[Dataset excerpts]
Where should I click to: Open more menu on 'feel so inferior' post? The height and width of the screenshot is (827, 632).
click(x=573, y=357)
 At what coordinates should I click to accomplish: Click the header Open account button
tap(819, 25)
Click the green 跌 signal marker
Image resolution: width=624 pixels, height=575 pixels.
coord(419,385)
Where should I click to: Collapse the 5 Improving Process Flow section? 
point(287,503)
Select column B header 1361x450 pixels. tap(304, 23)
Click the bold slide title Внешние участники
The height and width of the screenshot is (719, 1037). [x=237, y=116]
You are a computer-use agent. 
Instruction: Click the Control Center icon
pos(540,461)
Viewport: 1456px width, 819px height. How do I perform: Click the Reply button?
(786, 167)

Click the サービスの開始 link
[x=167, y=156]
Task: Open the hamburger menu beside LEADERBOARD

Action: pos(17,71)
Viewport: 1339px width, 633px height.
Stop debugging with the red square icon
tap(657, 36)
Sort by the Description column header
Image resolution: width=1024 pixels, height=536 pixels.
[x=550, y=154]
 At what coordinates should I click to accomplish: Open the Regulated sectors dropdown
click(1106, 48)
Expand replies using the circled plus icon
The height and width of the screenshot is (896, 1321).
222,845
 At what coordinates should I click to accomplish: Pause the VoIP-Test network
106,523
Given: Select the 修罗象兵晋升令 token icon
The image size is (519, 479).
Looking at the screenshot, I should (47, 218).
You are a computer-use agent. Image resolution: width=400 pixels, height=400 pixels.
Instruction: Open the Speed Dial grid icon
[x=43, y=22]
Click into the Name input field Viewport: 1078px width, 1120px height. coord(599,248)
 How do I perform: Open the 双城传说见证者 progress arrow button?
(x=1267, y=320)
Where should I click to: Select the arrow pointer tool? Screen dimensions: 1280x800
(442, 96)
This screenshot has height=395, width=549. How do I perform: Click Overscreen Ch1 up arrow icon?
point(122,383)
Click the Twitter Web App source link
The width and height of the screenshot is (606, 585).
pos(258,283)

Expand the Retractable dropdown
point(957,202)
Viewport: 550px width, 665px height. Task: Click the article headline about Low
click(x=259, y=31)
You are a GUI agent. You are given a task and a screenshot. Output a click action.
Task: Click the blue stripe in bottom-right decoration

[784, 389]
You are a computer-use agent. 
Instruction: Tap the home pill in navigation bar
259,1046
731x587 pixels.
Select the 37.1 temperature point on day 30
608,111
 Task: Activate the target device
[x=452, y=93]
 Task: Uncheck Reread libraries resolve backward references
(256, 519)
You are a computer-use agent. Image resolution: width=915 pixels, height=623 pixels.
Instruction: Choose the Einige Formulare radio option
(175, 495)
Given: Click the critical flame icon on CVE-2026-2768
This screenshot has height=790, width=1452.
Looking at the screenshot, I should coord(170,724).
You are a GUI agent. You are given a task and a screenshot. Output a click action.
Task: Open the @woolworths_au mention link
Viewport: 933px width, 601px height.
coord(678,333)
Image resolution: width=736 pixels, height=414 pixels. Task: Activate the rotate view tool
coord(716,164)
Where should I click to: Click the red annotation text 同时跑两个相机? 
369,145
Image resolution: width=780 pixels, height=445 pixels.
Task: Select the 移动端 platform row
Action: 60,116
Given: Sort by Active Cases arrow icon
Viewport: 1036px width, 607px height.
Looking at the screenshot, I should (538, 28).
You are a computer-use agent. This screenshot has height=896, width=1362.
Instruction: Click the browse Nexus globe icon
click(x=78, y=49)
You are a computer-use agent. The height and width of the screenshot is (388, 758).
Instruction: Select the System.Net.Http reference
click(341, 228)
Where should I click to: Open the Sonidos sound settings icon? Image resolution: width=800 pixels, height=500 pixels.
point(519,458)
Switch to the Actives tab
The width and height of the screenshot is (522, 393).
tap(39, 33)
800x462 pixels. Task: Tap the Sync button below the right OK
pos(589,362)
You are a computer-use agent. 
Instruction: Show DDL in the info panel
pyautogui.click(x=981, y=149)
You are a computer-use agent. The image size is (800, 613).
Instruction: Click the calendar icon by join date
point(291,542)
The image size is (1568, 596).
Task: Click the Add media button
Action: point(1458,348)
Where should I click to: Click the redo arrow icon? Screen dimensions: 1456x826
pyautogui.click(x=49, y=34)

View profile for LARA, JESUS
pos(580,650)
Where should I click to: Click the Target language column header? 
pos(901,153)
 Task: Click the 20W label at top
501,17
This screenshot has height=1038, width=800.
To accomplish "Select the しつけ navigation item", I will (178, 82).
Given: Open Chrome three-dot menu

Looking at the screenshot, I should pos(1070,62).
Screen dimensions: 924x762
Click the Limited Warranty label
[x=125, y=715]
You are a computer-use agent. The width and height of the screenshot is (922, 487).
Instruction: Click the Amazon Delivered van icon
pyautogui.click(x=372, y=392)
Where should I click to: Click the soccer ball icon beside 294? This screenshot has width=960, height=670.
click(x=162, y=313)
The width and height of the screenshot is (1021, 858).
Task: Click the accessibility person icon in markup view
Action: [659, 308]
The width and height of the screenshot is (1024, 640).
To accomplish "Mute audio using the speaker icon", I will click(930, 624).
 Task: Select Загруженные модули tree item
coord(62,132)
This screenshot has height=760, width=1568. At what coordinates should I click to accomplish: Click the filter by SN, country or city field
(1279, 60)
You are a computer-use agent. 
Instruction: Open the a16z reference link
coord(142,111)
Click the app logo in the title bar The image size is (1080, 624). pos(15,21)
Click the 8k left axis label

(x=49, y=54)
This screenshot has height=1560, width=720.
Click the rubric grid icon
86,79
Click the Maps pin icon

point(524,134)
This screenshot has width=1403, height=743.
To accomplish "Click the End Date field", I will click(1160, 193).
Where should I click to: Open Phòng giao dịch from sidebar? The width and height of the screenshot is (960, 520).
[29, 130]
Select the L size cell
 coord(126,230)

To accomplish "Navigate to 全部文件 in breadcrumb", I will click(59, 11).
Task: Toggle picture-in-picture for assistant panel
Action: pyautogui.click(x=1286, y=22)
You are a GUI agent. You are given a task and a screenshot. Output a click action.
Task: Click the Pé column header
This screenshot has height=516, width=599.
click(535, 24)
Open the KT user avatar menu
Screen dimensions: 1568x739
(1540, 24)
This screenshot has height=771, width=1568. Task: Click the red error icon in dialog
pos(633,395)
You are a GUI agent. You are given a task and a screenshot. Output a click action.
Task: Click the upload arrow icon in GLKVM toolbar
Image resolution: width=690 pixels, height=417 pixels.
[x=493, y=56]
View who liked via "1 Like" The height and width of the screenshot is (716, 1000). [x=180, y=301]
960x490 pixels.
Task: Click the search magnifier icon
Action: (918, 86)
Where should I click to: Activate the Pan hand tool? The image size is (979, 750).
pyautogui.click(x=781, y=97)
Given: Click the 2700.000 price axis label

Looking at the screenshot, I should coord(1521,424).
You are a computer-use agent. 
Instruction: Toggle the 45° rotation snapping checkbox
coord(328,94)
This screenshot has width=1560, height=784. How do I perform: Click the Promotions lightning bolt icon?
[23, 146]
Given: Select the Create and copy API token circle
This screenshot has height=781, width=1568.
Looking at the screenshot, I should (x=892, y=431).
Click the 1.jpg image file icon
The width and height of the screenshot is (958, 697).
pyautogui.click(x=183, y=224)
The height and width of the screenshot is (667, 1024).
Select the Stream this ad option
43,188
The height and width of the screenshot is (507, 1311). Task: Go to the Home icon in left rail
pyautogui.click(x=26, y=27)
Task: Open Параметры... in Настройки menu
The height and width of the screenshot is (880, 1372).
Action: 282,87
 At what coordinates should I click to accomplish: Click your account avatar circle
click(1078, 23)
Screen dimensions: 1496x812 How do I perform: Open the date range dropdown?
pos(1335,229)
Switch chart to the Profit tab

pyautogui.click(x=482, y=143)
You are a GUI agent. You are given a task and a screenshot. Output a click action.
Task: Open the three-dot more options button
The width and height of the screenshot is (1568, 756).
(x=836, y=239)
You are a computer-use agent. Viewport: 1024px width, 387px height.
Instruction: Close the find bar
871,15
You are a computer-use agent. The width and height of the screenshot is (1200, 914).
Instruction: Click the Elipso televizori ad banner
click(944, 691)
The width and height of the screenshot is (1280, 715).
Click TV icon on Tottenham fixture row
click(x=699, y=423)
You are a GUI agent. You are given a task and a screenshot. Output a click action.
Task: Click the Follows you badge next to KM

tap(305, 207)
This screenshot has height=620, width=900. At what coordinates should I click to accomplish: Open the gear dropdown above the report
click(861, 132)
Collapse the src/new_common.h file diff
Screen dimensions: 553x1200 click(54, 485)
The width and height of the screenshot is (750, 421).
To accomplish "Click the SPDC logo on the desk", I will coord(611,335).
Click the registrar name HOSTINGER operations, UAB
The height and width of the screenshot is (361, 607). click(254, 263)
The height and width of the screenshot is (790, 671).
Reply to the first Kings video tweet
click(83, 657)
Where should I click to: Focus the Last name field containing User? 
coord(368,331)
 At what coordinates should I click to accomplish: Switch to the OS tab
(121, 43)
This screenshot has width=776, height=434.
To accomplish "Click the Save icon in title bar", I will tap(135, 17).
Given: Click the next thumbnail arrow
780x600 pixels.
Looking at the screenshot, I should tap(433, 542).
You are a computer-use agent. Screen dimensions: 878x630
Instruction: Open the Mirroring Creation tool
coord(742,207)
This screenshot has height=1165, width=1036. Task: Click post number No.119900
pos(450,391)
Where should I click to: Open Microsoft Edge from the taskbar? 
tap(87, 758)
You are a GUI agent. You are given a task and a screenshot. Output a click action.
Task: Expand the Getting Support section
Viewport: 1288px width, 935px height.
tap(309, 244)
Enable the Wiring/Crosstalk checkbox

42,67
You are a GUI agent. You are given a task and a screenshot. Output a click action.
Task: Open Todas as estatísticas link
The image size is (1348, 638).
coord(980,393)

*What is needed:*
The required output is the stretch of entries above from the line containing "Viewport: 1456px width, 819px" through the line containing "Viewport: 1339px width, 633px height.", reproduced exactly.

*Answer to the problem:*
Viewport: 1456px width, 819px height. How do I perform: Click the Reply button?
(786, 167)

Click the サービスの開始 link
[x=167, y=156]
Task: Open the hamburger menu beside LEADERBOARD

Action: pos(17,71)
Viewport: 1339px width, 633px height.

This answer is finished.